* _出典抜粋_:
━━━━━━━━━━━━━━━━━━━━
映画「ナイル殺人事件」。2022年アメリカ、イギリス。

 ケネス・ブラナー監督、アガサ・クリスティ原作。

 

      

 

 

 多額の遺産を相続した女性が新婚旅行でエジプトへ。友人らも招かれて船上パーティーが催されたが、夫に捨てられた元恋人の女性が乗り込んで来て不穏な雰囲気に。

 やがて元恋人女性は夫と激しい口論になって激高し発砲、夫は片足を負傷する騒ぎが起きるが、その後、資産家の妻が就寝中に何者かによって射殺される。

 事情があって乗り合わせていた名探偵エルキュール・ポワロ(ケネス・ブラナー)が調査に乗り出したところ、関係者の多くに犯行動機があることが判り……。

 

 1978年公開の旧作を観たのは高校一年のときで、初めてアガサ・クリスティー作品に触れて感心したことをよく覚えている。

 今も「検察側の証人」と並んで今でも名作だと思っている(ちなみに「オリエント急行殺人事件」も有名だが、個人的には結末に肩透かしを食らった印象であまり感心しなかった)。

 

 リメイク版である本作は、旧作と比較されることを意識してか、いろいろと違いを打ち出していた。ざっと以下のとおり。

 名探偵ポワロがひげをはやしている理由がプロローグの場面で明かさている。

 旧作と違って本作では複数のアフリカ系俳優さんが登場している(現代のコンプラなんだろう)。

 旧作では早めに殺人事件が起きて犯人当ての推理ゲームが始まっていたが、本作では全体の半ばぐらいでようやく起きている。

 旧作では船上という密室が主な舞台だったが、本作では船上以外の場面も結構ある。

 旧作では一人が殺されただけだったが、本作では第二第三の殺人事件が起きている。
━━━━━━━━━━━━━━━━━━━━
* _課題一覧_:
1. 記録のうち「Truckinfo (site externe) (54, 758)」を含む行から「Conseil suisse de」を含む行までを、「Législation」を「Lois」に置き換え、ほかはそのままにして修正してください。
2. 映画「ナイル殺人事件」の感想文を、最後の文のあとから書き進めてください。
映画「ナイル殺人事件」の感想文と記録の間に関連はありません。
━━━━━━━━━━━━━━━━━━━━
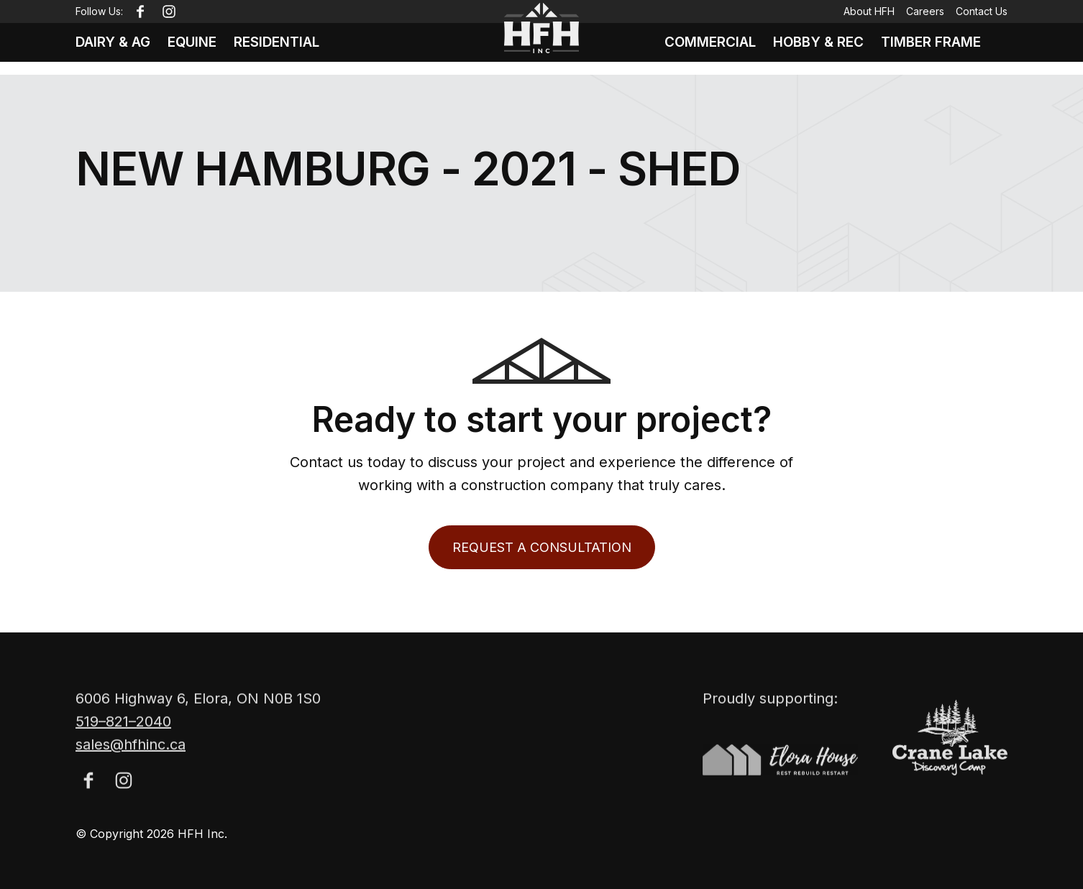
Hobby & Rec (818, 48)
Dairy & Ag (115, 48)
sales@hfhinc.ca (131, 764)
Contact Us (981, 11)
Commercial (703, 48)
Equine (198, 48)
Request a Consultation (541, 547)
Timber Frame (937, 48)
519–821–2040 (123, 741)
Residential (287, 48)
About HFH (869, 11)
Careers (925, 11)
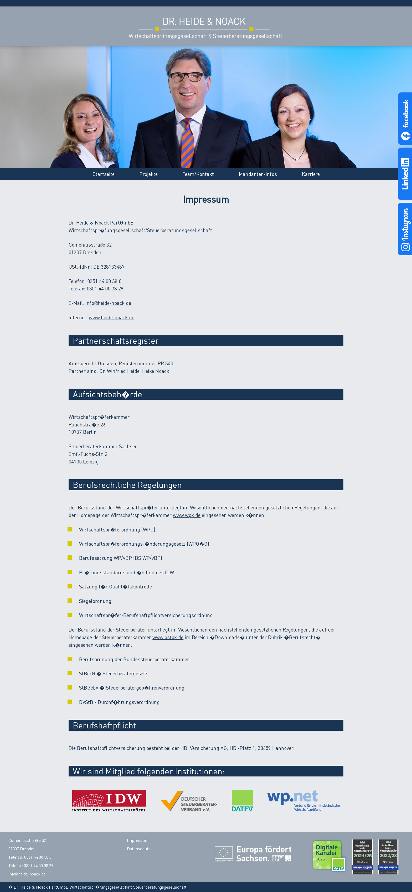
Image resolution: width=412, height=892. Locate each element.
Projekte (149, 174)
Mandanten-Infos (258, 174)
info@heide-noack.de (108, 303)
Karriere (311, 174)
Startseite (104, 174)
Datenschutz (138, 848)
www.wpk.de (186, 515)
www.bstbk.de (167, 637)
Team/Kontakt (198, 174)
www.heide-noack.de (111, 317)
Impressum (137, 840)
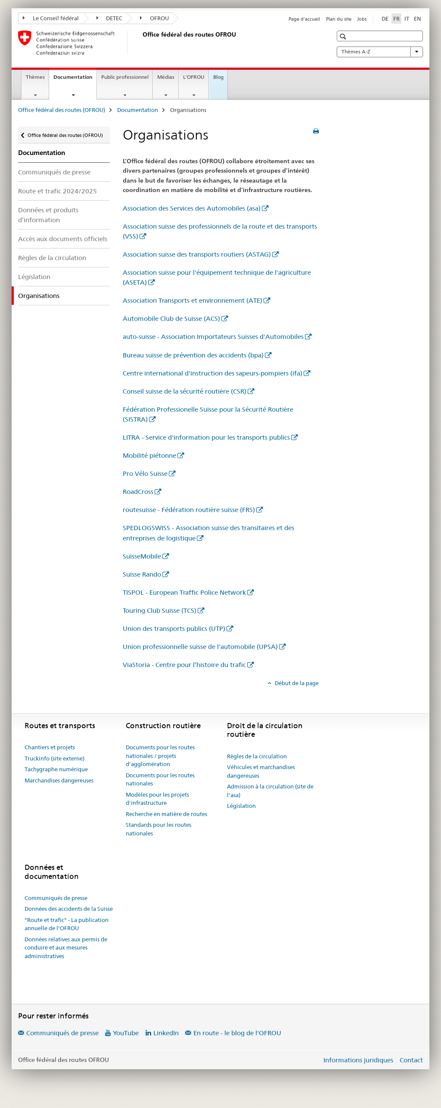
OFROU (154, 18)
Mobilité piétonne (149, 455)
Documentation (74, 79)
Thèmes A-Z (380, 51)
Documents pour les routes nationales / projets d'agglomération (160, 755)
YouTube (126, 1033)
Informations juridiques (358, 1060)
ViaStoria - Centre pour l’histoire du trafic (184, 665)
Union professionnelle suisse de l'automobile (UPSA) (200, 646)
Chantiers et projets (50, 747)
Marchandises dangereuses (59, 780)
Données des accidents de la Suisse (69, 908)
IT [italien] (406, 18)
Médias (165, 77)
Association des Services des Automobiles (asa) (192, 208)
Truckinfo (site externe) (54, 758)
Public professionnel (125, 77)
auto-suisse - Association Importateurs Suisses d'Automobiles (213, 336)
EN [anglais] (417, 18)
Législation (34, 277)
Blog (218, 77)
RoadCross (138, 491)
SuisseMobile (142, 556)
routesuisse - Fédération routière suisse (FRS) (189, 510)
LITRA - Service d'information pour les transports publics (206, 437)
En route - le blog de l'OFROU (237, 1033)
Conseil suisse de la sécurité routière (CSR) (184, 391)
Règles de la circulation (52, 258)
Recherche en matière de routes (166, 813)
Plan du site (338, 19)
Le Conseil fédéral (51, 18)
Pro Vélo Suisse (145, 473)
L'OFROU (194, 77)
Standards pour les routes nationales (158, 829)
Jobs (361, 19)
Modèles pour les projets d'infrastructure (157, 799)
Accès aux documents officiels (62, 239)
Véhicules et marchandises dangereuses (261, 771)
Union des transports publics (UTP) (174, 628)
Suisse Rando (142, 574)
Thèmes (35, 77)
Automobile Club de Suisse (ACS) (171, 318)
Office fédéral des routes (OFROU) (61, 109)
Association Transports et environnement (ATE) (192, 300)
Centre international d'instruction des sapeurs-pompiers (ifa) (212, 373)
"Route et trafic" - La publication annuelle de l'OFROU (67, 924)
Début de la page (296, 683)
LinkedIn (166, 1033)
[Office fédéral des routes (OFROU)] (141, 43)
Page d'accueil (304, 19)
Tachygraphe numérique (56, 769)
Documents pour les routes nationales (160, 779)
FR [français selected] (396, 18)
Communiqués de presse (54, 172)
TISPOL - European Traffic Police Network (184, 592)
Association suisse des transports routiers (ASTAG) (197, 254)
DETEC (109, 18)
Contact (411, 1060)
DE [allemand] (385, 18)
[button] (344, 36)
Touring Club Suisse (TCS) (159, 610)
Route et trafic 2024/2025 (57, 191)
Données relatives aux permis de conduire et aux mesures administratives (66, 947)
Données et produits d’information (48, 215)
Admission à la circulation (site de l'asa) (270, 790)
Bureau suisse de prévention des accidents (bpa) (193, 355)
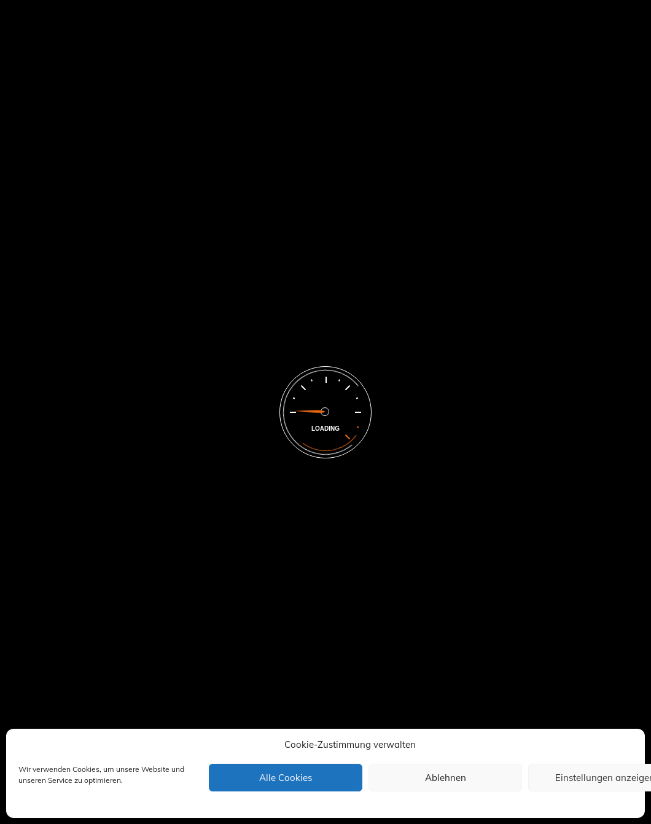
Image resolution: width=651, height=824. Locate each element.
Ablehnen (445, 777)
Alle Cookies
━━━━━━━━━━━━━━━━━━━━
* _解答_:
1.
Truckinfo (site externe) (54, 758)
Public professionnel (125, 77)
auto-suisse - Association Importateurs Suisses d'Automobiles (213, 336)
EN [anglais] (417, 18)
Lois (34, 277)
Blog (218, 77)
RoadCross (138, 491)
SuisseMobile (142, 556)
routesuisse - Fédération routière suisse (FRS) (189, 510)
LITRA - Service d'information pour les transports publics (206, 437)
En route - le blog de l'OFROU (237, 1033)
Conseil suisse de la sécurité routière (CSR) (184, 391)

2.
 殺人事件の発生が遅くなるのは悪くないと思った。さてこの後で殺されるのは誰でしょう、という謎で引っ張る効果があるし、後半に入っていよいよ犯人当てが始まるという構成は判りやすくもある。

 しかし、第二第三の殺人事件を起こしたのは正直いただけない。重要な証人が殺されたりすれば真相が遠のいてしまい、読者や観客に新たな興味を提示する効果があるが、ミステリーの世界では、手垢にまみれた芸のない手法なのである。

 言い方を変えれば、一つだけの殺人事件解明だけで引っ張る自信がありませんでした、と認めているようなもの。話もごちゃついてくるしね。

 

 かつて佐野洋先生が、自身の著作について評論家から「後半にもっと第二第三の殺人事件を起こしてほしかった」と指摘されて、「判ってないなあ。一つの事件だけで引っ張る工夫をいろいろとこらして、安易な手法に逃げないで作品を仕上げたのに、この人はそこに気づいてない」みたいなことを「推理日記」の中で書いておられた(私はそれを読んだとき、まさに目からウロコだった)。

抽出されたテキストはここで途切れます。